The records below need copying. Match each line exactly.

* * *

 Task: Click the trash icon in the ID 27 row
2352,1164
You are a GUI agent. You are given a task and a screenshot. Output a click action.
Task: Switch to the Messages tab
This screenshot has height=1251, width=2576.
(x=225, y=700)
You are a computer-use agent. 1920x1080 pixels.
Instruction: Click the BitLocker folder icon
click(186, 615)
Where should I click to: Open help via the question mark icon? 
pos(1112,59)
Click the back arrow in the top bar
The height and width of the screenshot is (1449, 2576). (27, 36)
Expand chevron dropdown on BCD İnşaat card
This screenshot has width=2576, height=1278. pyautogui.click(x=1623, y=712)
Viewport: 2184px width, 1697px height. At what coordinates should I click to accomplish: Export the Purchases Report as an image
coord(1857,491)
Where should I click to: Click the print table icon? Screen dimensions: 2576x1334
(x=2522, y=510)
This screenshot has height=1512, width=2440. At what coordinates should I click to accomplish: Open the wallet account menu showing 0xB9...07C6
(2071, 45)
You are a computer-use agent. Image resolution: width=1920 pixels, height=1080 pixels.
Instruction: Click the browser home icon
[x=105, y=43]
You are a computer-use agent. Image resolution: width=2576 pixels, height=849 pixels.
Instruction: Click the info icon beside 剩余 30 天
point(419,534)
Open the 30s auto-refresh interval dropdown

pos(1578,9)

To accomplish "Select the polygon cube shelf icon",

* * *

§ **REPLY TO THE TASK**:
 Task: Click the trash icon in the ID 27 row
2352,1164
You are a GUI agent. You are given a task and a screenshot. Output a click action.
Task: Switch to the Messages tab
This screenshot has height=1251, width=2576.
(x=225, y=700)
You are a computer-use agent. 1920x1080 pixels.
Instruction: Click the BitLocker folder icon
click(186, 615)
Where should I click to: Open help via the question mark icon? 
pos(1112,59)
Click the back arrow in the top bar
The height and width of the screenshot is (1449, 2576). (27, 36)
Expand chevron dropdown on BCD İnşaat card
This screenshot has width=2576, height=1278. pyautogui.click(x=1623, y=712)
Viewport: 2184px width, 1697px height. At what coordinates should I click to accomplish: Export the Purchases Report as an image
coord(1857,491)
Where should I click to: Click the print table icon? Screen dimensions: 2576x1334
(x=2522, y=510)
This screenshot has height=1512, width=2440. At what coordinates should I click to accomplish: Open the wallet account menu showing 0xB9...07C6
(2071, 45)
You are a computer-use agent. Image resolution: width=1920 pixels, height=1080 pixels.
Instruction: Click the browser home icon
[x=105, y=43]
You are a computer-use agent. Image resolution: width=2576 pixels, height=849 pixels.
Instruction: Click the info icon beside 剩余 30 天
point(419,534)
Open the 30s auto-refresh interval dropdown

pos(1578,9)

To accomplish "Select the polygon cube shelf icon",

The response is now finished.